Do you currently have an adorable yet demanding toddler in your home? Whether you are going through the toddler phase for the first time or the fourth like me, you know how unpredictable each day with your little one can be. They have a curiosity that can’t be quenched and a knack for mischief. They are sweet one minute and unbelievably sour the next. Their laughter is magical, yet their screams can rival the sound of a Piccolo Pete on the 4th of July. Sometimes, it’s easy to look at the toddler years as a series of battles. I know that my husband and I have felt that way on more than one occasion! It’s hard not to when a tiny human is screaming on the floor next to you for thirty minutes straight because you had to (fill in the blank!). Meal battles, bedtime battles, you name it! Some days, whether due to teething, a short nap, a disrupted routine, or just because the sky is blue, toddlers can take you on an emotional rollercoaster that never stops and boy, it can be exhausting.
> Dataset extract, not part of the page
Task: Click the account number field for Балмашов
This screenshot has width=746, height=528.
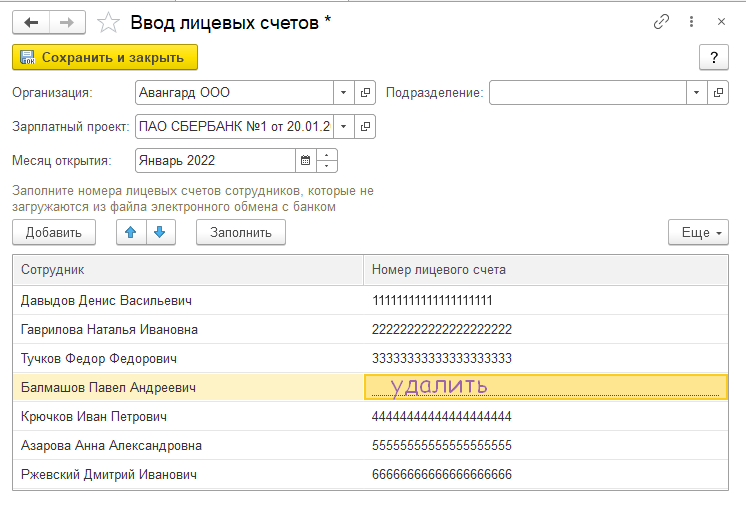Action: coord(545,387)
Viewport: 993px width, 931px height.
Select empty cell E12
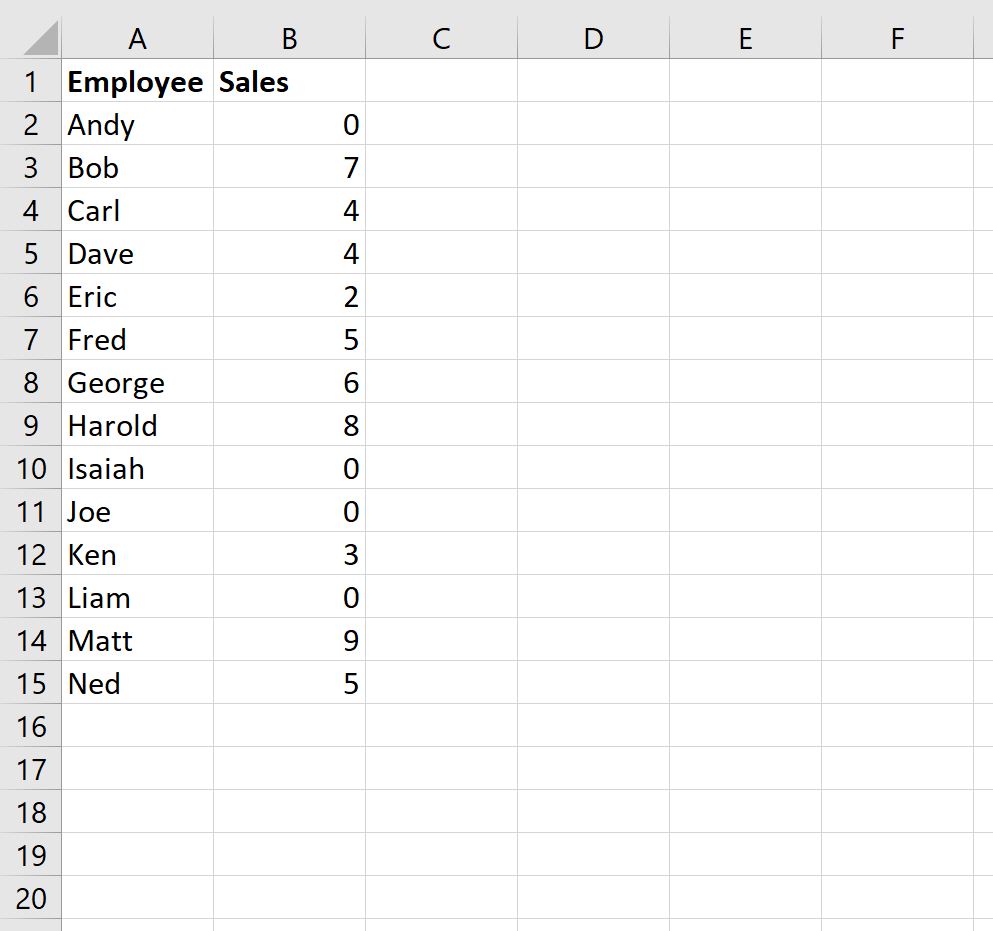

My family has had our share of days like that lately. Our older boys are six, ten, and thirteen so needless to say, we have a lot going on in our home at all times. We do our best to meet everyone’s needs, to listen to each child, to manage the chaos, and to make sure they all feel loved and supported. Be that as it may, it can feel nearly impossible to do those things when a wild animal, I mean toddler, is flailing in your arms. Even though this isn’t our first rodeo, it never ceases to amaze me how much emotion can fit into such a small package. I wouldn’t say that two is terrible, but two certainly can be turbulent!
For example, there are currently dining forks and vitamins shoved down my heater vent. My son throws at minimum, one meal a day onto the floor for no apparent reason. Rice is probably my least favorite to clean up because of the way it squishes across the floor and sticks to your socks. It is also one of my least favorite things to clean out of the washing machine after it has been secretly stuffed into pockets during dinner, but that is a preschool-aged story for another day.
One night recently, my husband and I were trying to play Charades with our three older boys. I made sure our youngest had some toys that would hopefully entertain him for a few minutes since it wasn’t yet bedtime, but he couldn’t resist hurrying to scatter the card stacks all over the ground as soon as our game was underway. He wants to watch Mickey Mouse when his brothers want to watch Star Wars and he is an expert at making sure his opinion is heard. He pushes our dining chairs around the house to reach the things he wants. He knows where the chocolate cupboard is and notices if anyone leaves the baby lock off. He climbs on the fireplace and the dining room table. He throws freshly folded laundry over the railing and down the stairs. He pours the cat food into the cat water. He finds things from around the house and puts them in my coffee and tea.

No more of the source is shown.